### DOCUMENT PASSAGE
I enjoy modern-day Western detective novels like Craig Johnson’s Longmire series and C.J. Box’s Joe Pickett books. I warmly remember the sadly short-lived T.V. series, Cade’s County, with Glenn Ford. So, I began reading Bruce Borgos’s Shades of Mercy with great anticipation, thinking I would get another dose of those aforementioned works, with the action moved to Nevada instead of Wyoming, Colorado, or Arizona. For most of the book, I got my wish. However, the author kept throwing in elaborate complications and espionage elements that seemed more at home in a Jack Ryan novel than in a Nevada desert. The result proved the adage; sometimes, less is more.
Shades of Mercy is the second novel in the author’s series featuring Porter Beck, the sheriff of Lincoln County, NV. The county lies due north of Las Vegas’s Clarke County and is home to 5,000 people. With plenty of mountains and desert and very few people, the county presents many opportunities for potential evildoers and equally many challenges for law enforcement officers like Beck. Here, he stumbles across a smuggling ring fronted by a former high school classmate who became a wealthy cattle rancher. Prime beef isn't the rancher's main
source of income. Instead, it’s the guns smuggled to Mexico in cattle trucks destined for the rancher’s cartel partners and the drugs that come back.
Sheriff Beck’s efforts to stop the smuggling ring might have made for an entertaining novel. However, the author has far grander ideas, starting with a cast of supporting characters who seem like the creations of Tom Clancy. First, there’s the teenage super hacker named Mercy (hence, the novel’s name), whose abilities expand as Shades of Mercy continues. She commandeers a drone in the book’s first chapter and uses it to blast the rancher’s prized breeding bull to bits (cattle fare even worse in this book than humans). That incident first brings the sheriff to the scene. Then, U.S. government black hats from shadowy agencies pop in and out of the story every few chapters and always know considerably more than they reveal to Beck. Finally, there’s the Chinese “tourist” and his later-arriving associates. He’s straight out of Central Casting from the days of The Manchurian Candidate, spouting often-cliched dialogue about the glories of the homeland.

### STATED GOAL 1
Reproduce the passage of the Shades of Mercy review starting with "I enjoy modern-day" and going on through "less is more.".

### DATA LINES

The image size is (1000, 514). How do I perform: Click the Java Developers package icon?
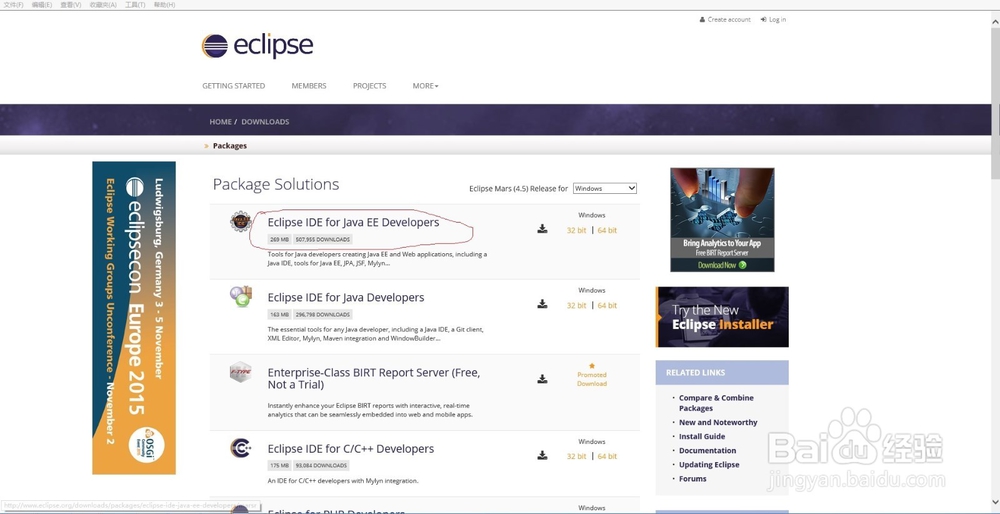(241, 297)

--

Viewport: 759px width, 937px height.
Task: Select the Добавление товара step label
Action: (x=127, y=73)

### STATED GOAL 2
In the rows above, starting with the line with "Viewport: 759px width, 937px height." and going on through the line with "Action: (x=127, y=73)", substitute "Choose" for "Select" and give only those lines, otherwise unchanged.

### WRITTEN REPLY 1
I enjoy modern-day Western detective novels like Craig Johnson’s Longmire series and C.J. Box’s Joe Pickett books. I warmly remember the sadly short-lived T.V. series, Cade’s County, with Glenn Ford. So, I began reading Bruce Borgos’s Shades of Mercy with great anticipation, thinking I would get another dose of those aforementioned works, with the action moved to Nevada instead of Wyoming, Colorado, or Arizona. For most of the book, I got my wish. However, the author kept throwing in elaborate complications and espionage elements that seemed more at home in a Jack Ryan novel than in a Nevada desert. The result proved the adage; sometimes, less is more.

### WRITTEN REPLY 2
Viewport: 759px width, 937px height.
Task: Choose the Добавление товара step label
Action: (x=127, y=73)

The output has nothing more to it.